ALLISON MIGEON : Dans cette optique également, on fait des ateliers dans des écoles de musique pour aborder le sujet. C’est ce qui permet d’ouvrir un autre regard. On le voit chez les jeunes, ils sont vraiment à l’écoute.
PAN M 360 : Parlons des programmes présentés samedi à la Virée classique: un programme pour quatuor à cordes et un programme de musique de chambre avec le saxophoniste afro-américain Steven Banks, le tout sous la direction de Rafael Payare lui-même!

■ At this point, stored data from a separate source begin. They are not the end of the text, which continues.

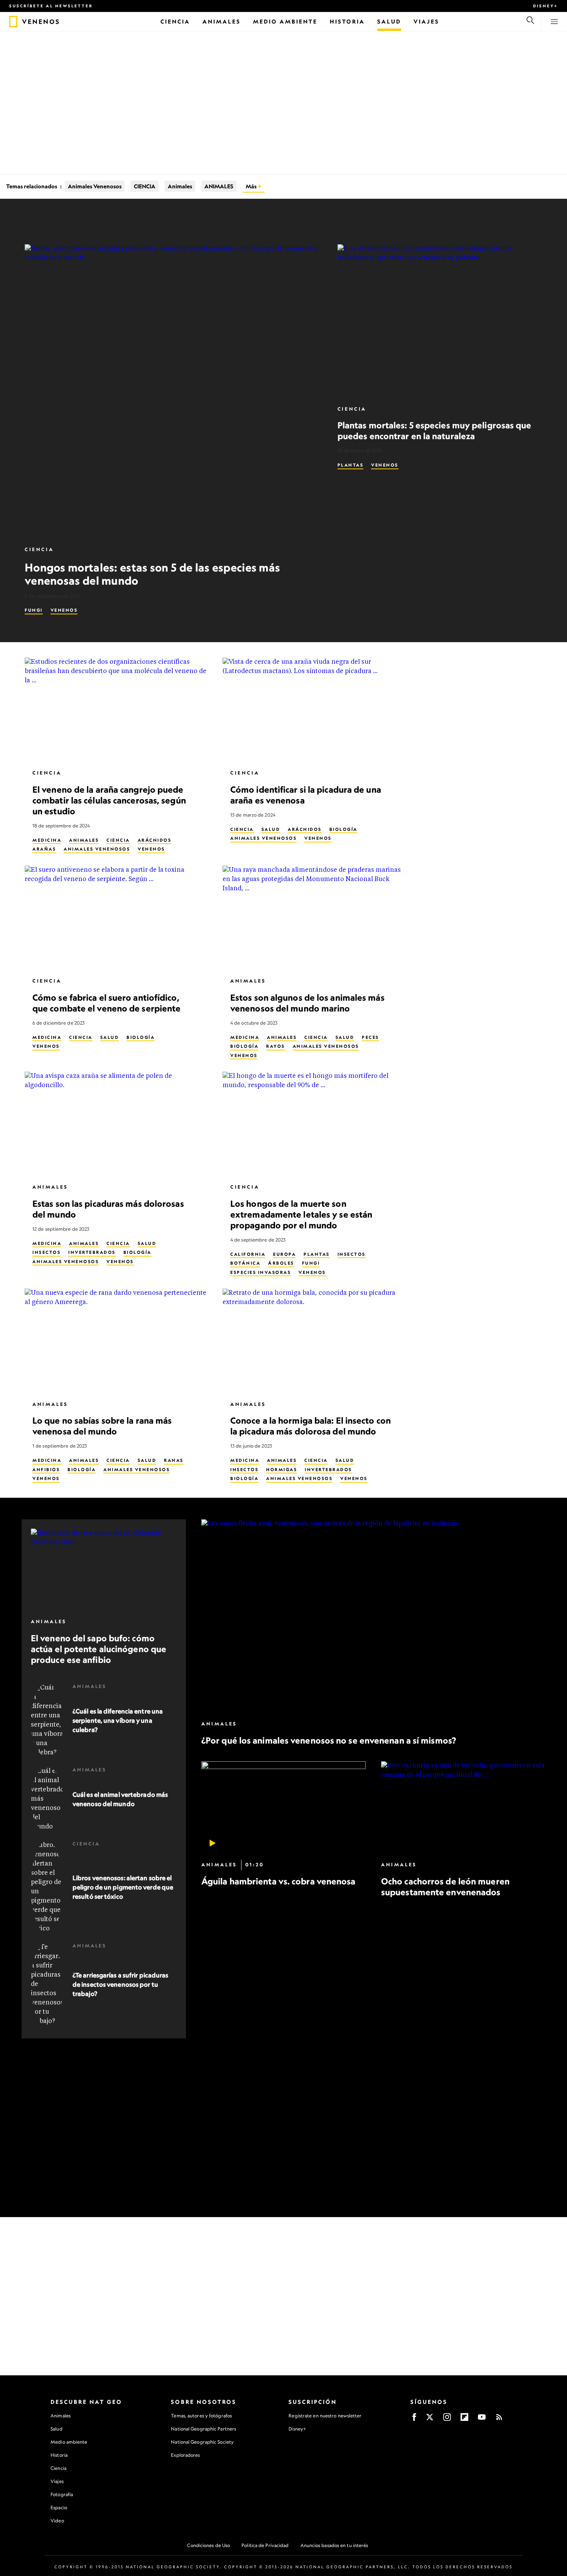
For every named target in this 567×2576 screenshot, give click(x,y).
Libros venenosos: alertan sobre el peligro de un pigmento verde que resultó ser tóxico (123, 1887)
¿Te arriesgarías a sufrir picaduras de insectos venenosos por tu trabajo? (121, 1985)
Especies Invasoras (260, 1272)
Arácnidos (155, 840)
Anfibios (46, 1469)
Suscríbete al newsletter (51, 5)
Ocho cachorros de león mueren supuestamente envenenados (445, 1886)
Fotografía (62, 2494)
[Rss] (499, 2419)
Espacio (59, 2507)
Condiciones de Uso (208, 2545)
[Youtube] (482, 2419)
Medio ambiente (69, 2442)
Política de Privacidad (265, 2545)
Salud (271, 829)
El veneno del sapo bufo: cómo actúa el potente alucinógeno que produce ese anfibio (98, 1649)
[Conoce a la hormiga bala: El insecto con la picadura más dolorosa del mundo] (315, 1341)
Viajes (57, 2481)
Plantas (351, 465)
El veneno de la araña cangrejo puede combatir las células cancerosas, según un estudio (109, 800)
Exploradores (185, 2455)
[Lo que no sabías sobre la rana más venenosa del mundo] (117, 1341)
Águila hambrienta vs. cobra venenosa (278, 1881)
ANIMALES (218, 186)
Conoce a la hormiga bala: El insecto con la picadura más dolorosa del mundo (310, 1425)
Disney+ (545, 5)
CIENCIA (144, 186)
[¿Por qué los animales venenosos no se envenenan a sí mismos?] (373, 1616)
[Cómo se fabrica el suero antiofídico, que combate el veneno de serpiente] (117, 918)
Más (252, 186)
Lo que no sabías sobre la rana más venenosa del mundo (102, 1425)
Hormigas (281, 1469)
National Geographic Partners (203, 2429)
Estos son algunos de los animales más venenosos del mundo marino (307, 1002)
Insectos (46, 1252)
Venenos (64, 610)
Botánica (245, 1263)
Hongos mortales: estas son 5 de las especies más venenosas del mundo (152, 573)
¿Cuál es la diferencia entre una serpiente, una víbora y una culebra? (118, 1721)
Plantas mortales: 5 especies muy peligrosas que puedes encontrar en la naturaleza (435, 430)
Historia (59, 2455)
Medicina (46, 840)
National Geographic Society (202, 2442)
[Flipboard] (464, 2419)
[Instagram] (447, 2419)
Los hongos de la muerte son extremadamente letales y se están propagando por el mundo (301, 1214)
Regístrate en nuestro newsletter (325, 2416)
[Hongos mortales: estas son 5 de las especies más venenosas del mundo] (172, 391)
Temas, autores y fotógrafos (201, 2416)
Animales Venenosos (95, 186)
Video (57, 2521)
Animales (180, 186)
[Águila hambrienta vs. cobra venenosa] (283, 1808)
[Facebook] (414, 2419)
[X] (430, 2419)
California (247, 1254)
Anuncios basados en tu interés (334, 2545)
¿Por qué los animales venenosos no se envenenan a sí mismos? (328, 1740)
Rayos (275, 1046)
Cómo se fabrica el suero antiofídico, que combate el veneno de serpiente (106, 1002)
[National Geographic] (13, 21)
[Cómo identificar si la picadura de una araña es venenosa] (315, 710)
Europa (284, 1254)
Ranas (174, 1460)
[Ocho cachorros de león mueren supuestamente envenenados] (463, 1808)
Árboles (281, 1263)
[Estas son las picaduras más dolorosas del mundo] (117, 1124)
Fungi (34, 610)
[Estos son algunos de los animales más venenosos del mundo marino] (315, 918)
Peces (370, 1037)
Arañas (44, 849)
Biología (343, 829)
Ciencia (39, 549)
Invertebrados (92, 1252)
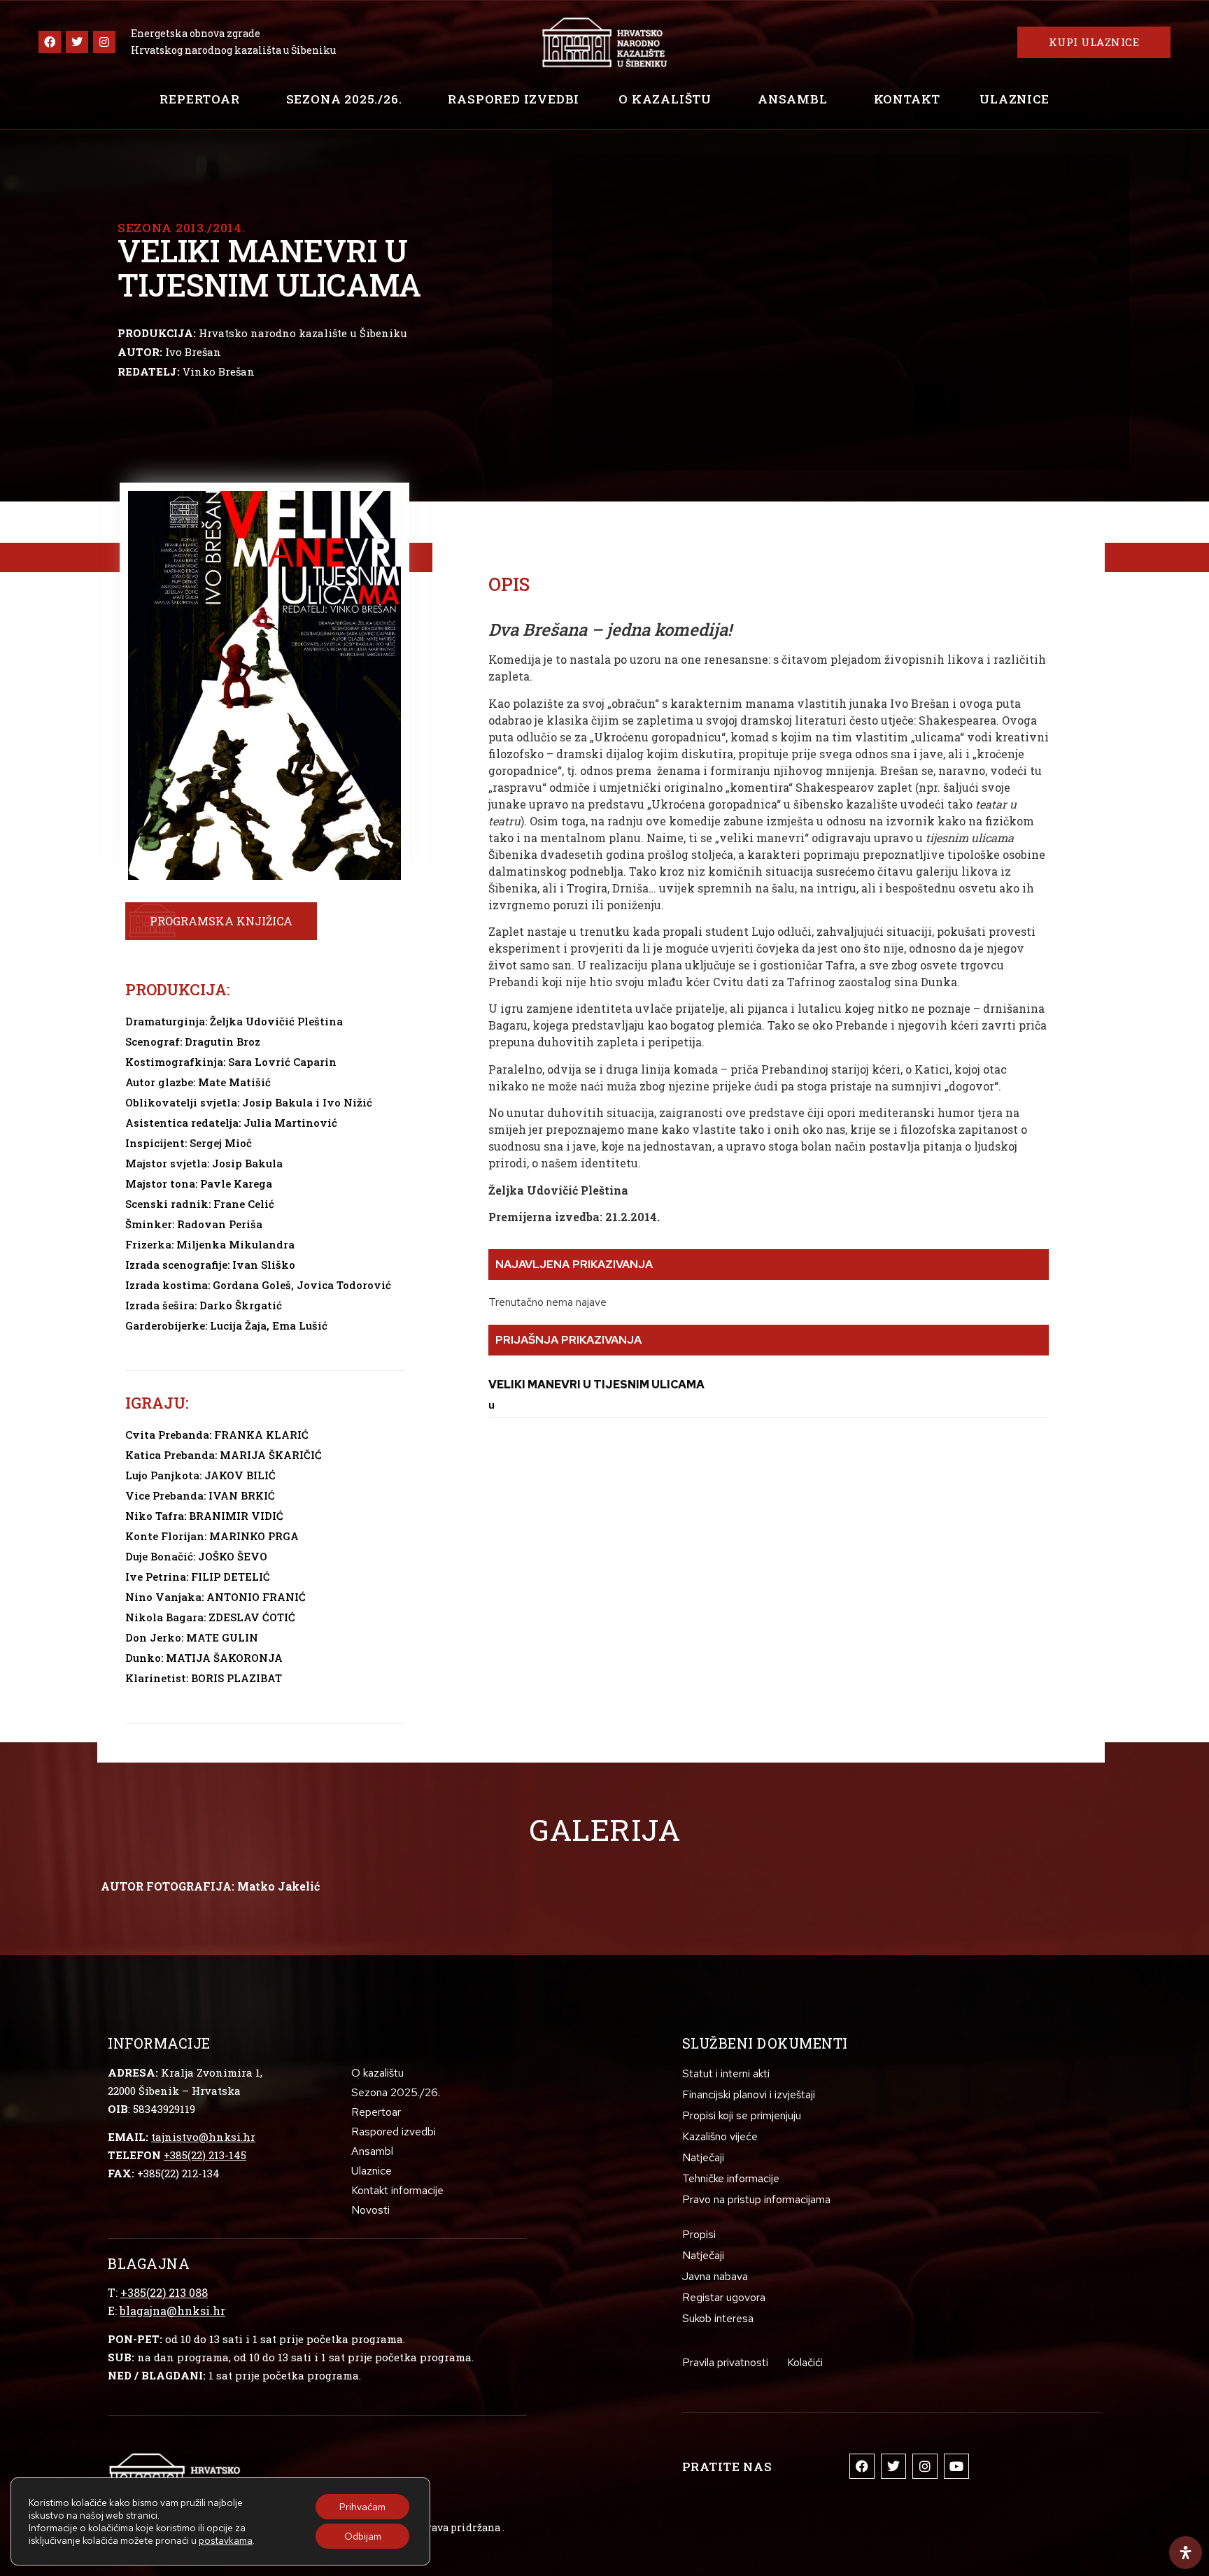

BRANDYN LEWIS : Comme Antonin Dvorak (que nous allons jouer dans l’autre programme, soit le quatuor à cordes no 12), Gershwin avait compris ce que représentait la musique afro-américaine aux États-Unis. Nous sommes vraiment ravis de jouer un quatuor de Florence Price, une compositrice exceptionnelle et peu jouée. Pour l’autre programme avec orchestre de chambre, on commence avec Lyrics for Strings de George Walker (1922-2018) un des plus grands compositeurs afro-américains, il était pianiste, organiste et récipiendaire d’un Prix Pulitzer en musique. En deuxième on a Fantasia de Heitor Villa Lobos, qui intègre la musique brésilienne à la musique classique moderne. On est vraiment chanceux d’avoir pour soliste Steven Banks, très bon saxophoniste afro-américain et qui donne beaucoup de conférences sur la diversité. Il aide beaucoup à enrichir le répertoire du saxophone classique. Et il faut souligner que les œuvres seront dirigées par Rafael Payare, directeur musical et chef principal de l’OSM. C’est d’ailleurs lui qui, en décembre dernier, nous a proposé de diriger ce programme!
PAN M 360 : C’est super de pouvoir compter sur Rafael Payare!
ALLISON MIGEON : Oui! Il connaît la mission d’Obiora, il la trouve exceptionnelle. il nous soutient énormément. Nous sommes vraiment chanceux de pouvoir compter sur un tel soutien.